■ PROBLEM
Leaving out all pictures, write out word for word the lines from the one containing "Click red cross" to the end of the data below.

■ DATA TO PROCESS
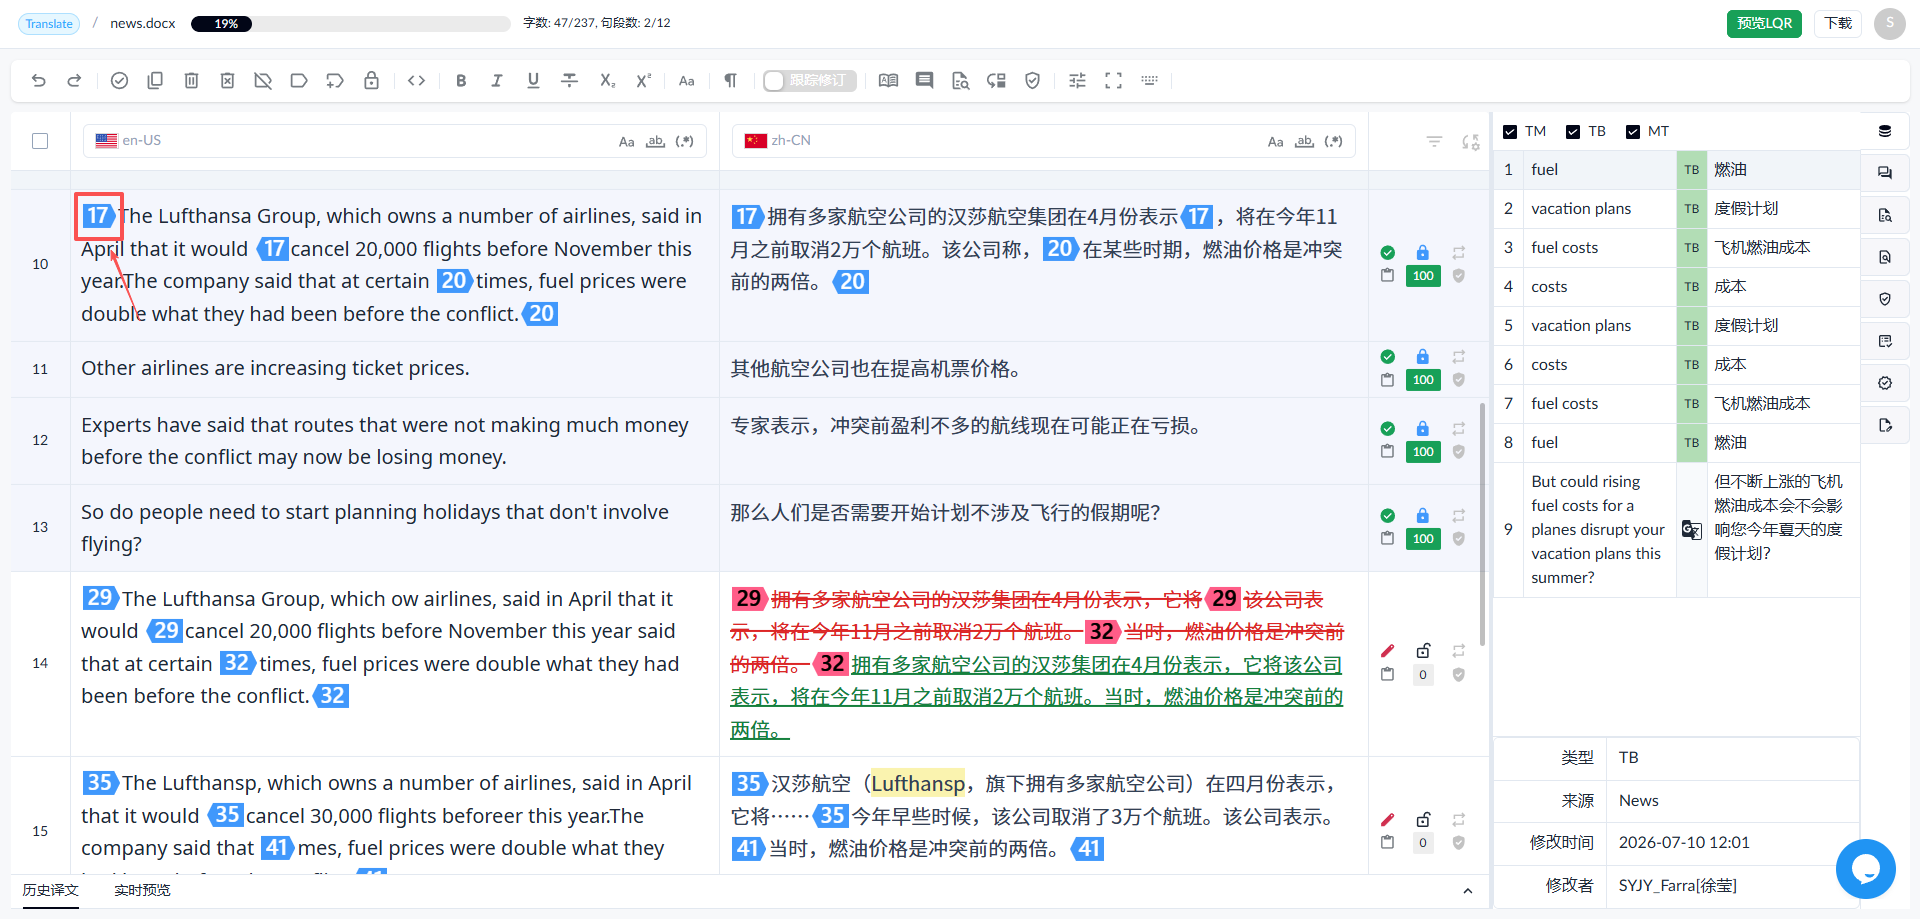
Task: Click the green 预览LQR button
Action: 1764,23
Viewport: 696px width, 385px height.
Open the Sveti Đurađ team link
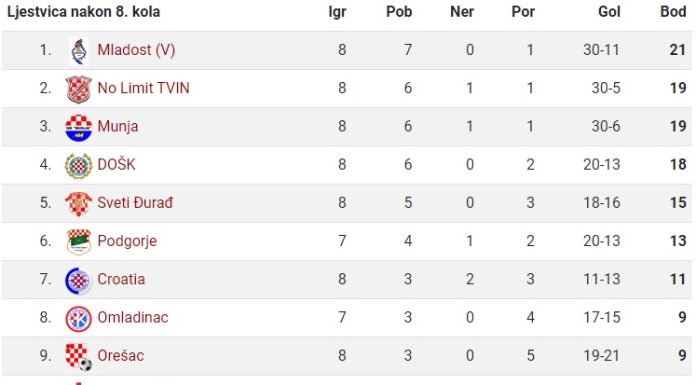135,203
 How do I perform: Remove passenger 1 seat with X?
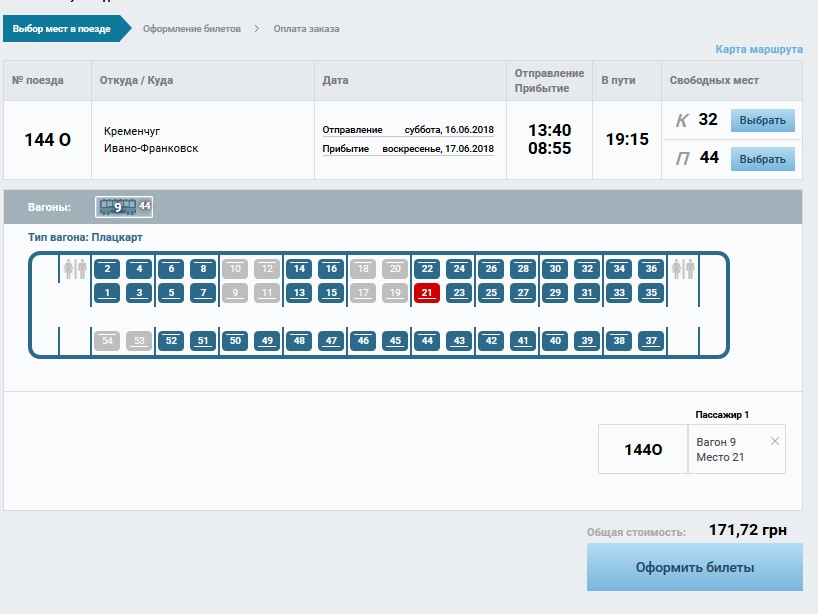coord(775,441)
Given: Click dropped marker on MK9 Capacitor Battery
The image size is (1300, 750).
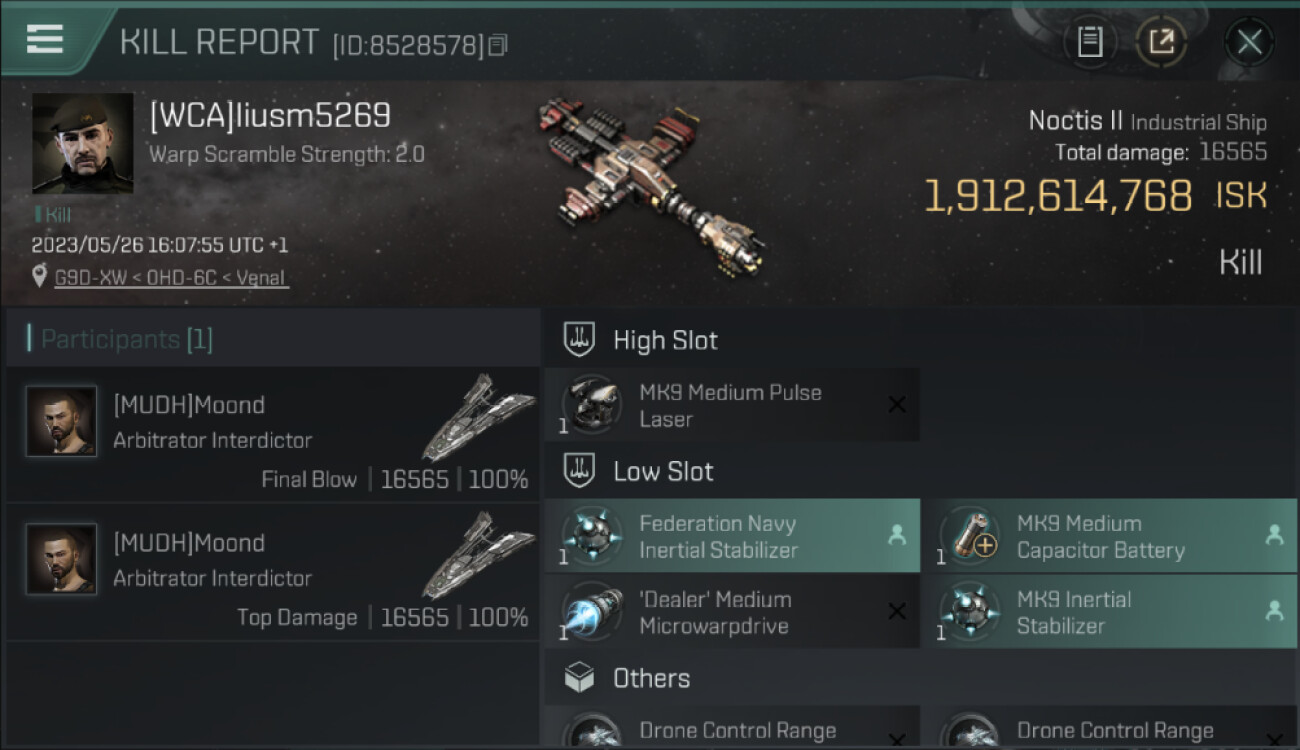Looking at the screenshot, I should tap(1274, 536).
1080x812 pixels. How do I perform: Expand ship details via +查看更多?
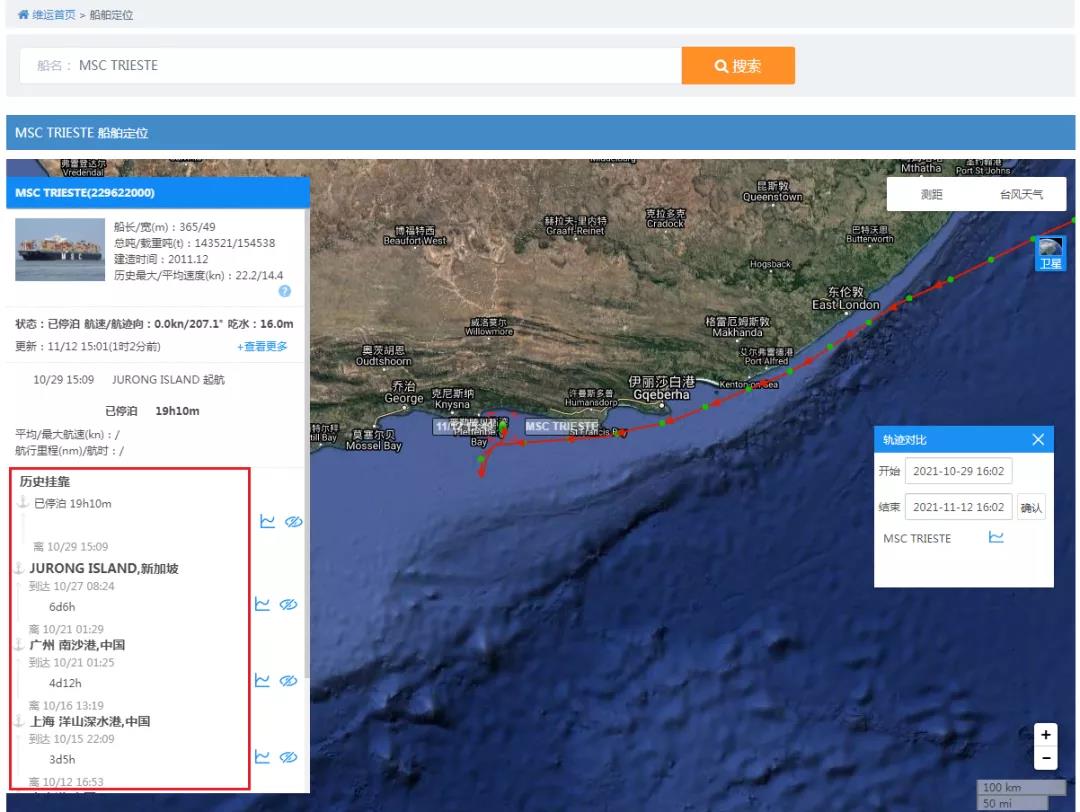[262, 346]
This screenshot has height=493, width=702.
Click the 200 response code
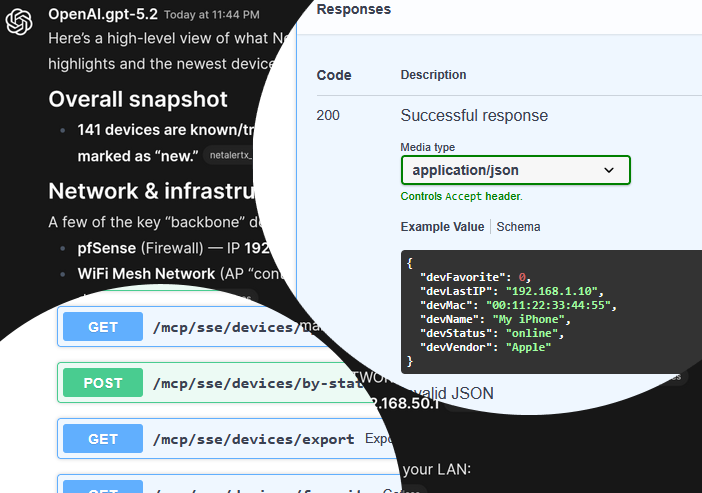coord(328,115)
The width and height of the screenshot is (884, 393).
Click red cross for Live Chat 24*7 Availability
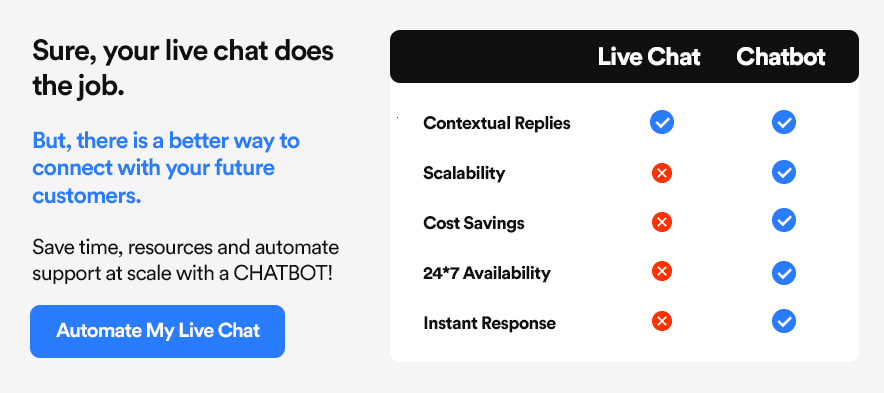point(662,271)
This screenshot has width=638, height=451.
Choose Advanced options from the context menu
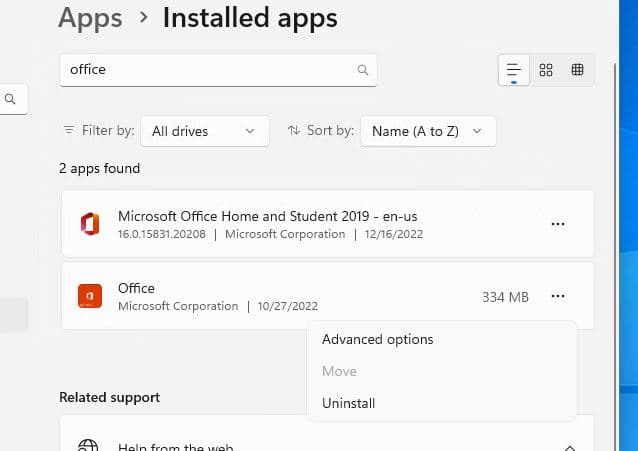pyautogui.click(x=378, y=339)
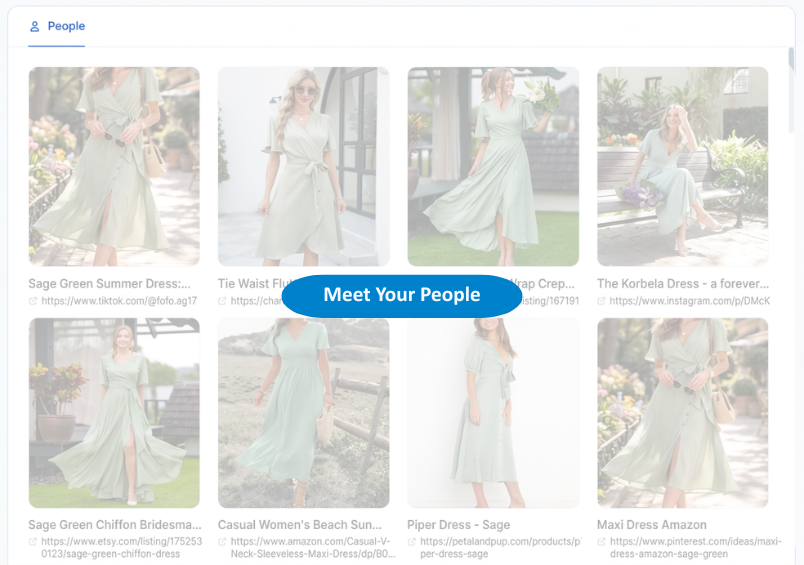Switch to the People tab
This screenshot has height=565, width=804.
(57, 26)
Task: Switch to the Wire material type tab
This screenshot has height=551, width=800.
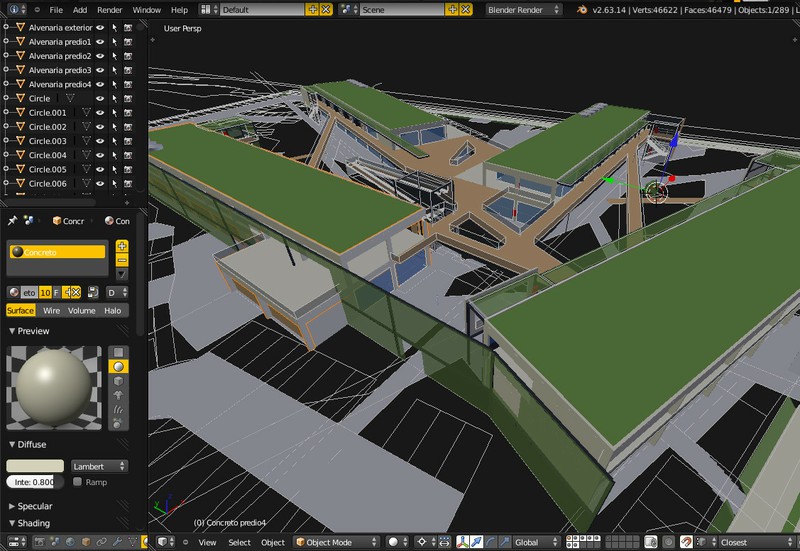Action: click(x=52, y=311)
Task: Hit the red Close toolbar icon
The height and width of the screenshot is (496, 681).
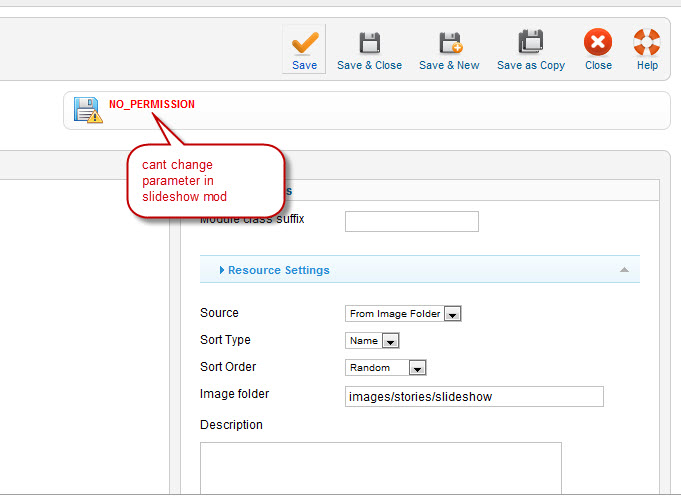Action: point(598,43)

■ ANSWER FOR THIS EXERCISE
Click red cross for Live Chat 24*7 Availability
point(662,271)
This screenshot has width=638, height=451.
Choose Advanced options from the context menu
pyautogui.click(x=378, y=339)
Switch to the People tab
This screenshot has height=565, width=804.
(57, 26)
Task: Switch to the Wire material type tab
This screenshot has height=551, width=800.
Action: click(x=52, y=311)
Task: Hit the red Close toolbar icon
The height and width of the screenshot is (496, 681).
Action: point(598,43)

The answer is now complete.